So, what are you doing? Trying to achieve?


----------



## jchan21 (Apr 13, 2020)

i got the problem fixed thanks!


----------



## jchan21 (Apr 13, 2020)

mark_j said:


> I'm not sure what you're working on, but if you're delving into interrupt priority levels, then you would probably know what other include files are required to bring in interrupt pointer structures? No?
> 
> I am also not sure why FreeBSD still uses splbio(). In NetBSD, it moved to splvm() many, many years ago.
> 
> ...





ralphbsz said:


> A: If you want real help, you need to explain to us what you are really trying to accomplish: what are you compiling, where did you get it from, ...
> 
> B: Try including types.h first. It might help, there is a definition of uintfptr_t in there (line 277 on my machine). Why didn't you try "grep uintfptr_t /usr/include/sys/*" first?



I think the problem was I didn't install the source in the /usr/src  for the errors above. Thanks!
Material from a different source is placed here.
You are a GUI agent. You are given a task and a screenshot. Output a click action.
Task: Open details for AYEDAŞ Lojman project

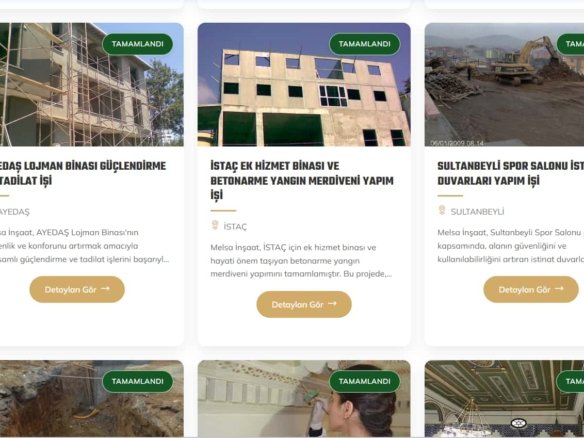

But building a kernel module is the goal. I made a simple kernel module to test out. The version I have is FreeBSD-13.0-CURRENT. The kernel module is basically right now make load , make unload to see if the uprintf works. Seems like my source is not correct version. Trying to debug this now. If you know which source is correct for FreeBSD 13.0 CURRENT ARM64, that will be great!


----------



## mark_j (Apr 13, 2020)

What source is not the correct version? Kernel?
From the start you probably shouldn't be using Current but pick a stable Release unless you know what you're doing, which, no offense, you don't; you're learning.
Go use 11.3 or 12.1. Both have good support for Arm64 (aarch64), just not good ports support.


----------



## jchan21 (Apr 13, 2020)

mark_j said:


> What source is not the correct version? Kernel?
> From the start you probably shouldn't be using Current but pick a stable Release unless you know what you're doing, which, no offense, you don't; you're learning.
> Go use 11.3 or 12.1. Both have good support for Arm64 (aarch64), just not good ports support.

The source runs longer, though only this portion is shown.